Microstructure and mechanical properties of tungsten heavy alloys

• Published in: Materials science & engineering. A, Structural materials : properties, microstructure and processing Vol. 527; no. 29; pp. 7841 - 7847
• Main Authors: Das, Jiten, Appa Rao, G., Pabi, S.K.
• Format: Journal Article
• Language: English
• Published: Kidlington Elsevier B.V 15.11.2010; Elsevier
• Subjects: Alloys; Applied sciences; Elasticity. Plasticity; Exact sciences and technology; Ferrous alloys; Fractographs; Fracture mechanics; Fractures; Intergranular; Materials science; Mechanical properties and methods of testing. Rheology. Fracture mechanics. Tribology; Metals. Metallurgy; Microstructure; Strain rate; Tensile properties; Transgranular; Tungsten; Tungsten base alloys; Tungsten heavy alloy; Transgranular; Tungsten heavy alloy; Intergranular; Fractographs; Grain size; Stress strain relation; Tungsten base alloys; Mechanical properties; Tensile property; Hardness; Iron alloy; Tensile strength; Cleavage fracture; Transition metal alloy; Sintering; Porosity; Microstructure; Fracture mode; Nickel alloy; Copper alloy; Concentration distribution; Strain rate
• ISSN: 0921-5093; 1873-4936
• DOI: 10.1016/j.msea.2010.08.071

▶ This paper describes the transition of tensile fracture mode from transgranular to intergranular at elevated temperature in case of tungsten heavy alloys ▶ This paper, first time, describes the fact that the richer is the W content in the matrix, the higher the tensile properties of tungsten heavy alloys. ▶ Also this paper explains the reason for the wavy–tensile–stress–strain–curve which is observed in tungsten heavy alloys during tensile testing at room temperature with a very slow strain rate. Two tungsten (W)–nickel (Ni)–copper (Cu) alloys (WNCs) and one W–Ni–iron (Fe) alloy (WNF) were prepared by liquid phase sintering at 1783 K and 1733 K, respectively. The average W-grain size in the sintered WNCs (60–70 μm) was coarser than that in the WNF alloy (30 μm) possibly due to the higher sintering temperature (1783 K) necessary for the former alloys. The volume of the matrix phase in the WNF (25–30 vol.%) was higher than that in WNCs (10–15 vol.%). The tensile properties and hardness of WNF specimens at room temperature were significantly superior to those of WNC specimens apparently due to the finer W-grain size, lesser contiguity and porosity in the former. WNF specimens, in contrast to WNCs, failed under tension by W-grain cleavage fracture, possibly due to relatively stronger matrix phase and W/matrix bonding.
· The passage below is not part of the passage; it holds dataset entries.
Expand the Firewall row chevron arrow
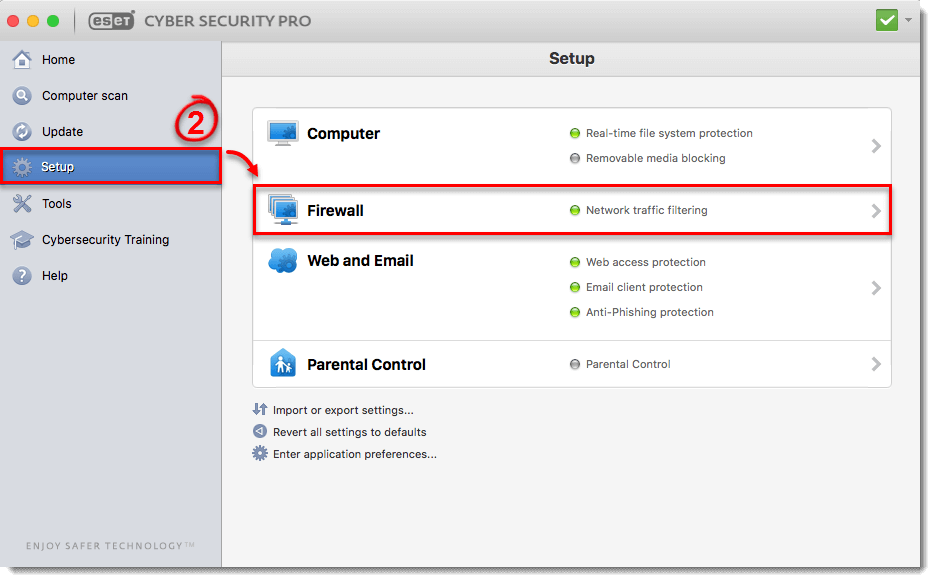 pyautogui.click(x=876, y=211)
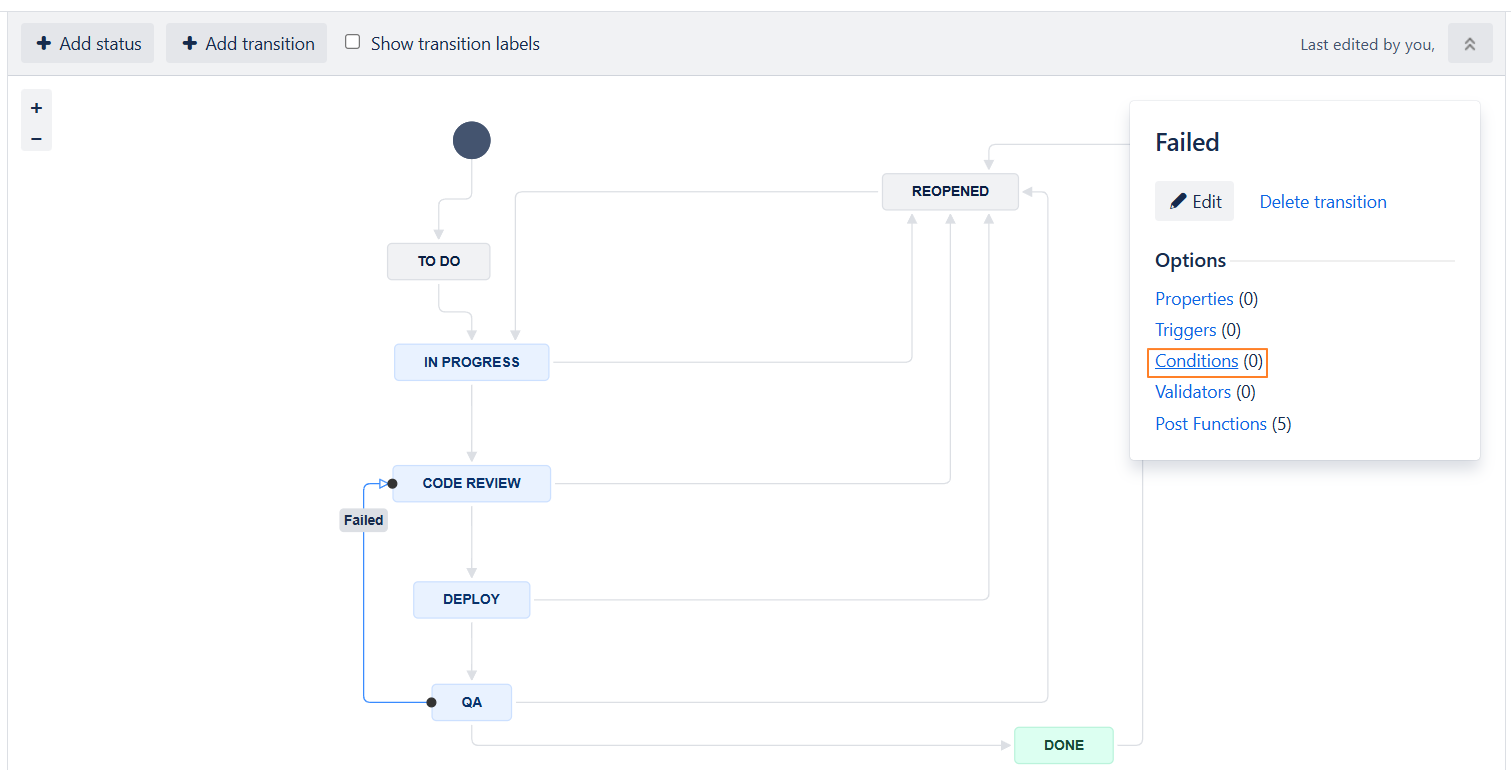1511x770 pixels.
Task: Open Properties option link
Action: [1194, 299]
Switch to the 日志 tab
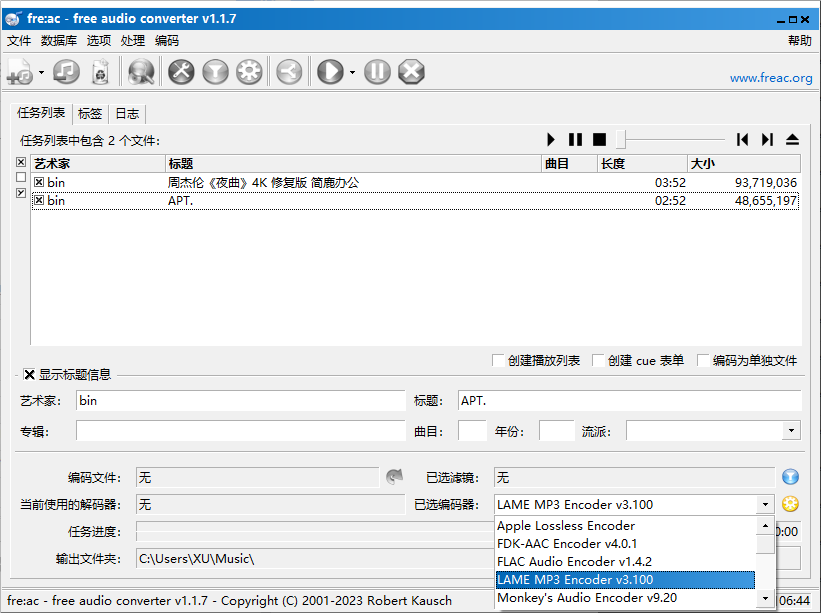821x613 pixels. click(x=127, y=114)
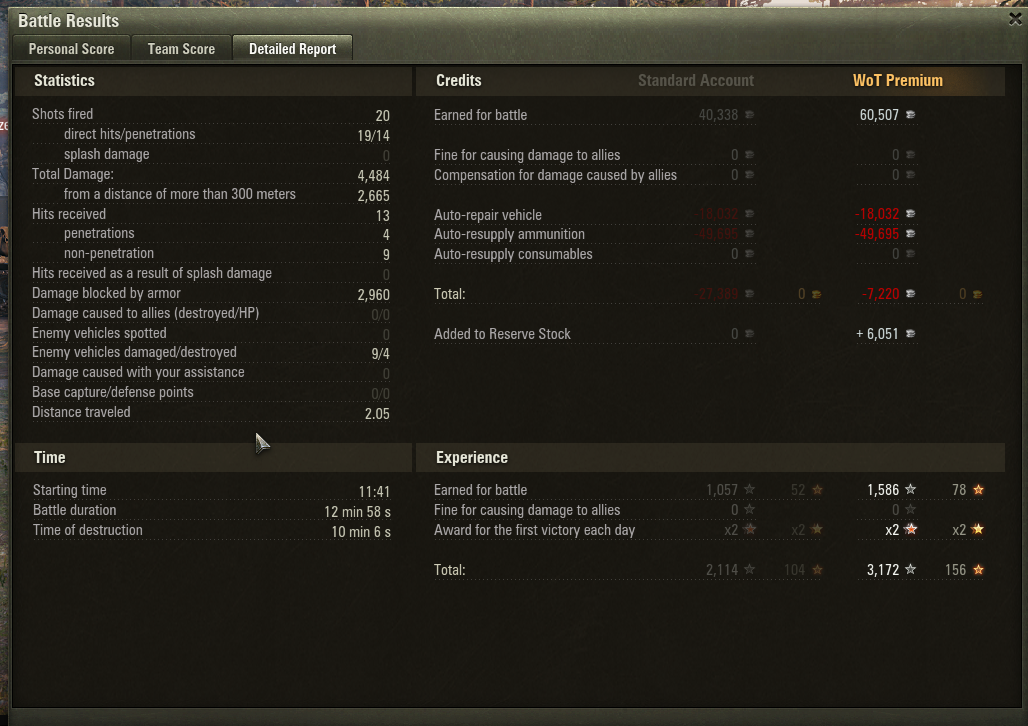The image size is (1028, 726).
Task: Click the Damage blocked by armor row
Action: tap(211, 294)
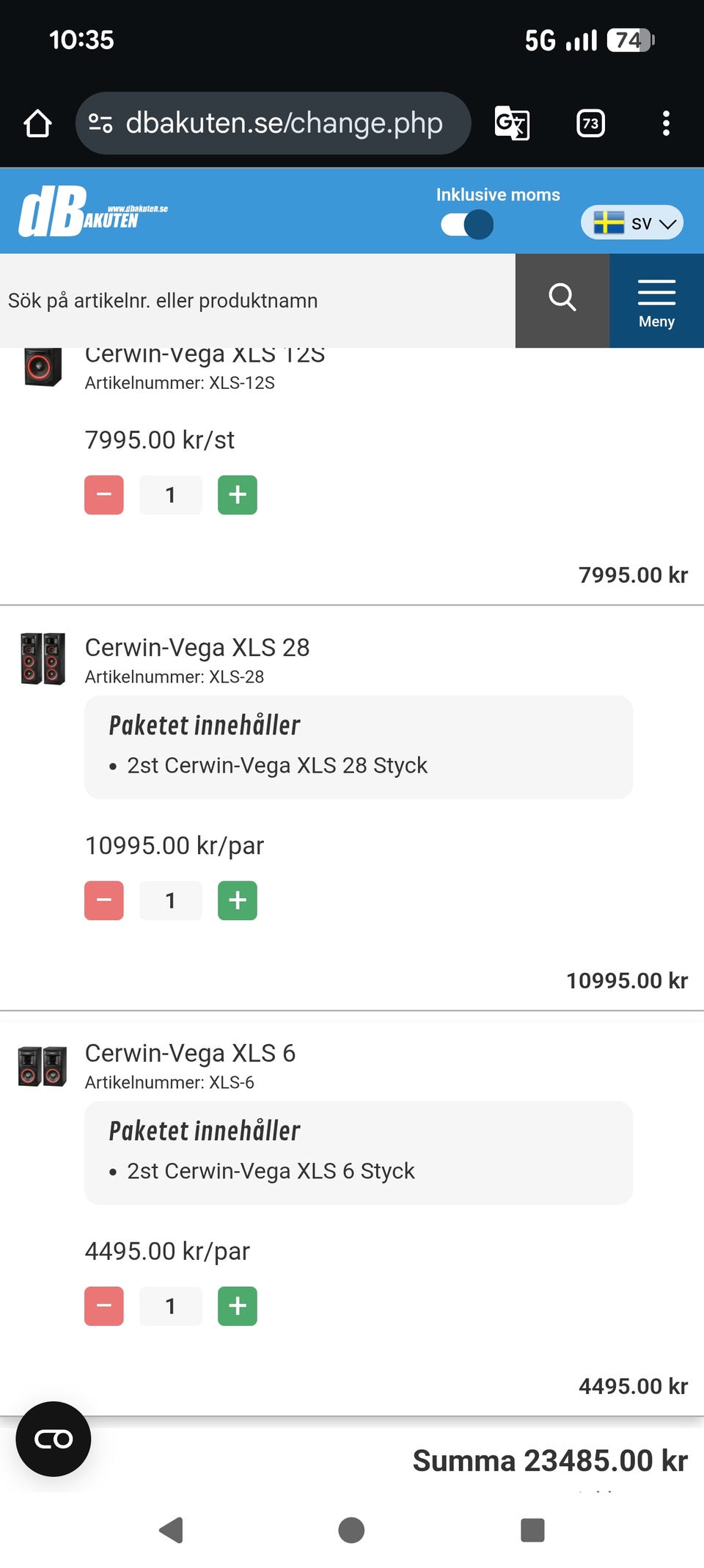
Task: Open the Meny hamburger menu
Action: click(656, 301)
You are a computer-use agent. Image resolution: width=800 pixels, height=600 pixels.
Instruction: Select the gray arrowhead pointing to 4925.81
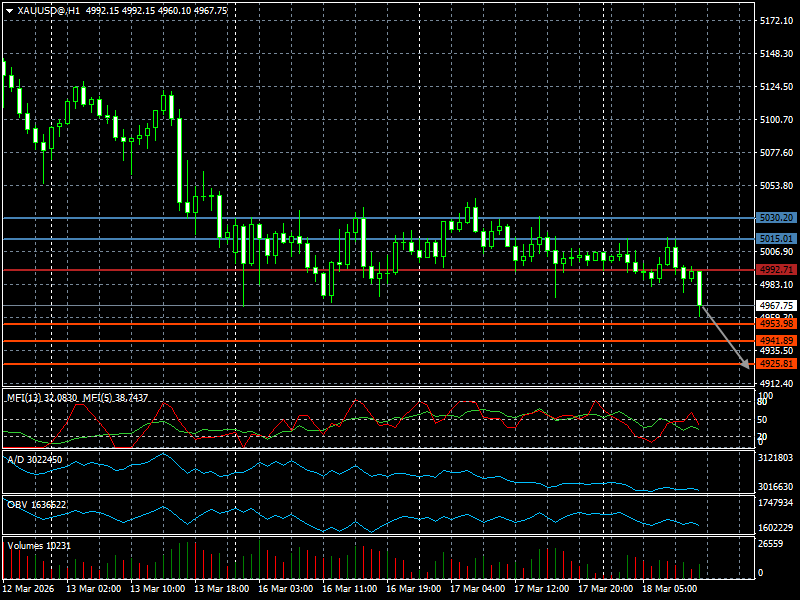tap(746, 364)
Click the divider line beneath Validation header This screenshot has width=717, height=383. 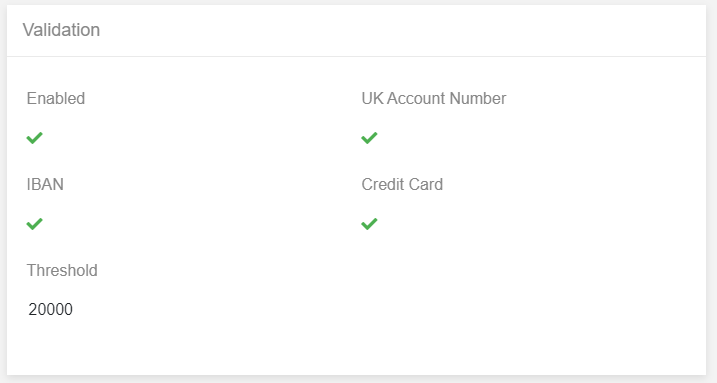356,57
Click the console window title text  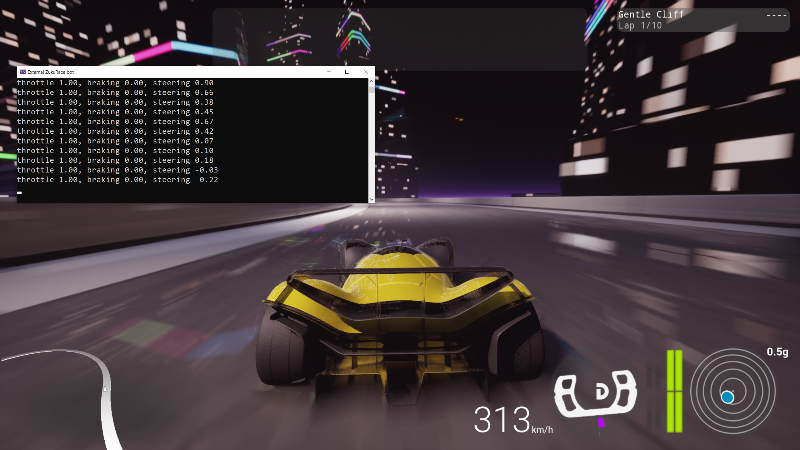[x=50, y=72]
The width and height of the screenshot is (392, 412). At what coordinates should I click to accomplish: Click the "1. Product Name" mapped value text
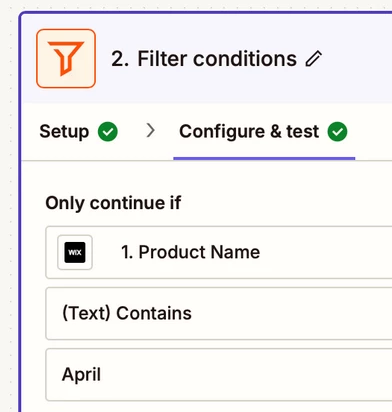190,252
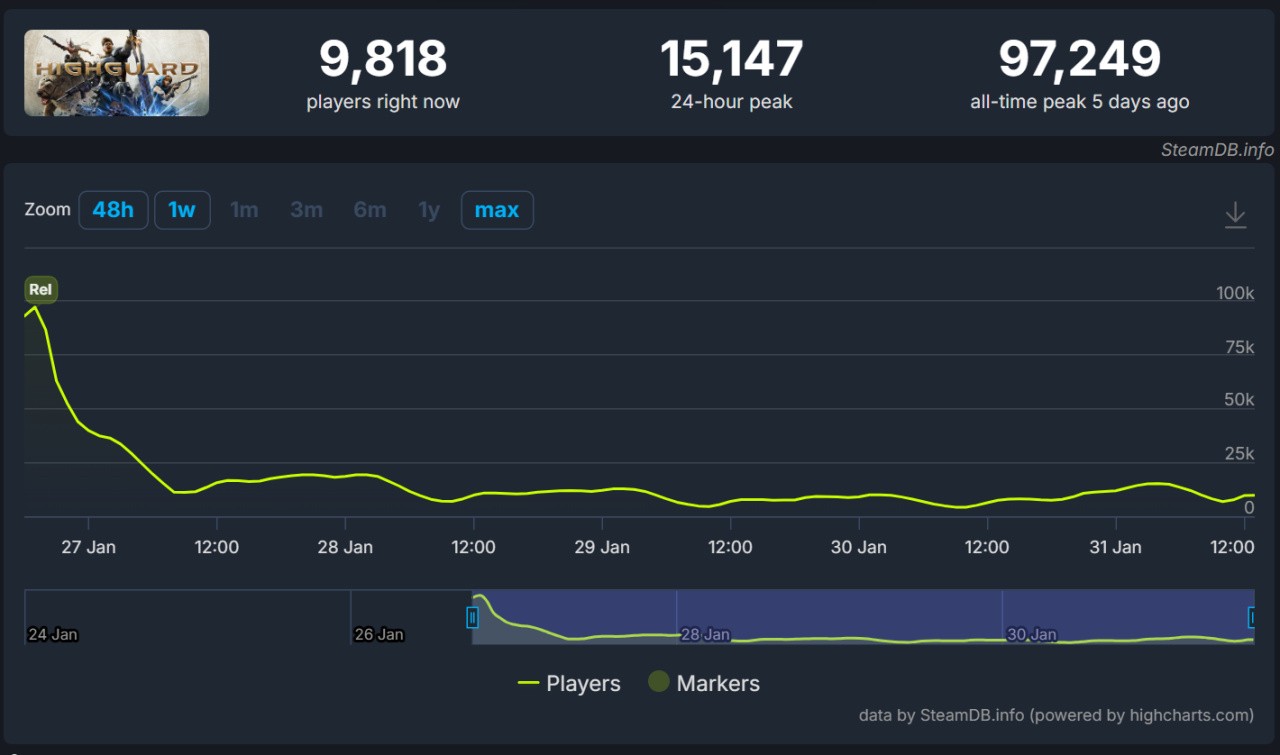Click the Highguard game thumbnail
This screenshot has width=1280, height=755.
pyautogui.click(x=117, y=73)
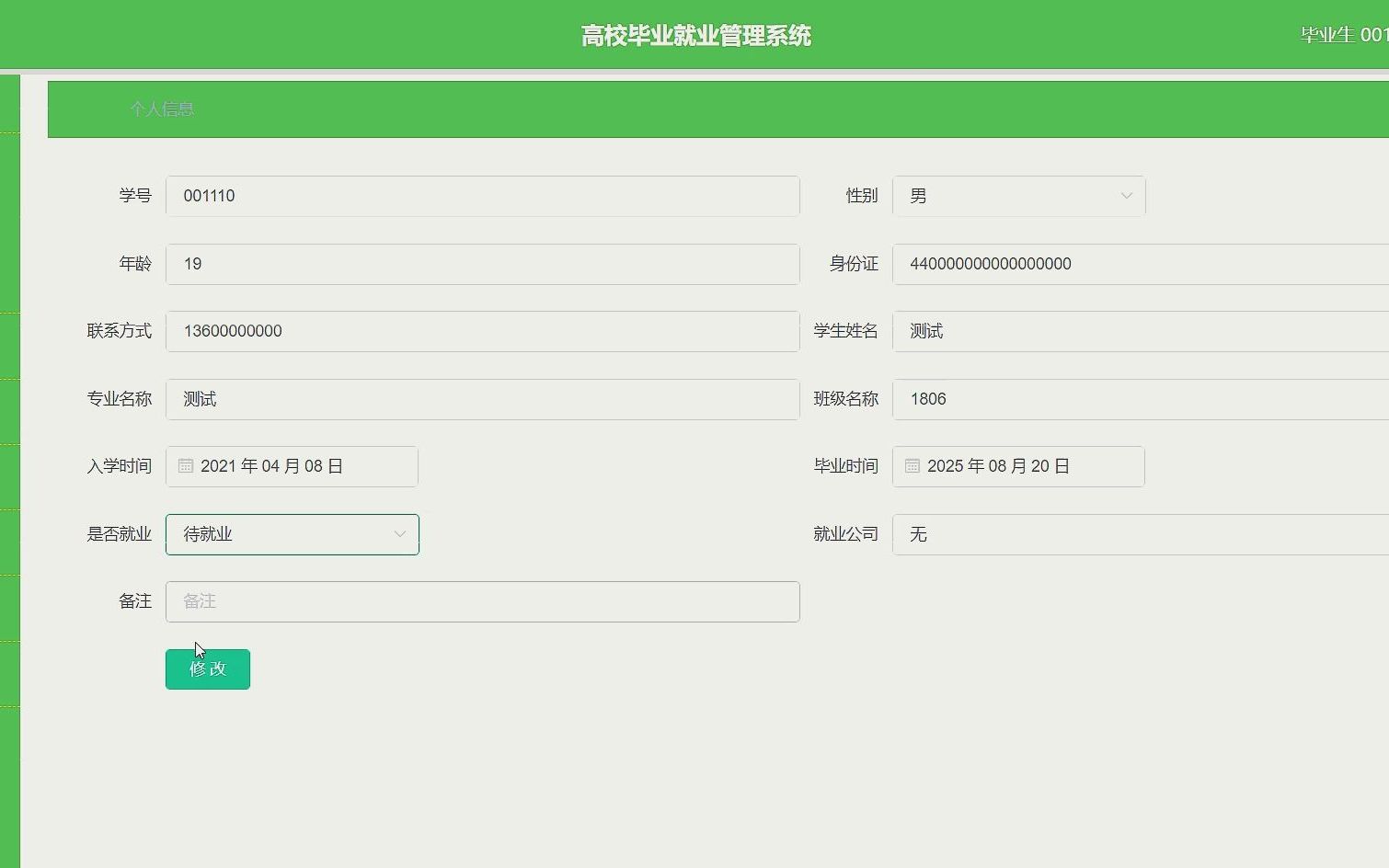
Task: Expand the 是否就业 employment status dropdown
Action: [x=292, y=534]
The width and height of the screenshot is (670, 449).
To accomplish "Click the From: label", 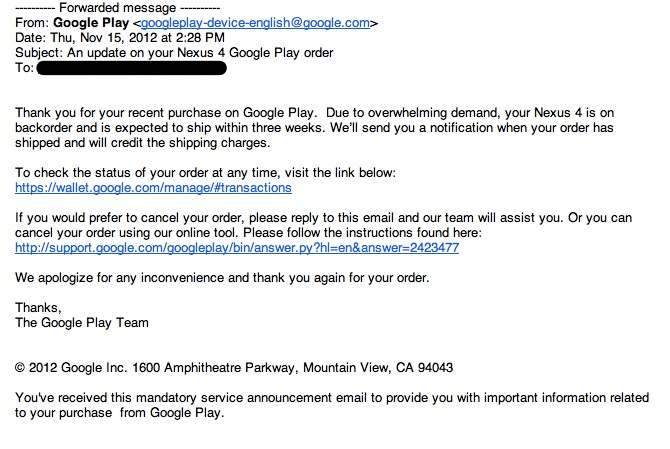I will click(x=33, y=22).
At very low strain rate (0.0001/s) the tensile curve of WNF was wavy in nature, but these were absent at higher strain rates (0.001 to 1/s). The tensile strength and elongation of WNF alloy remarkably deteriorated at higher temperatures (773 and 973 K), and the fracture changed to matrix failure mode apparently due to weakening of the matrix phase.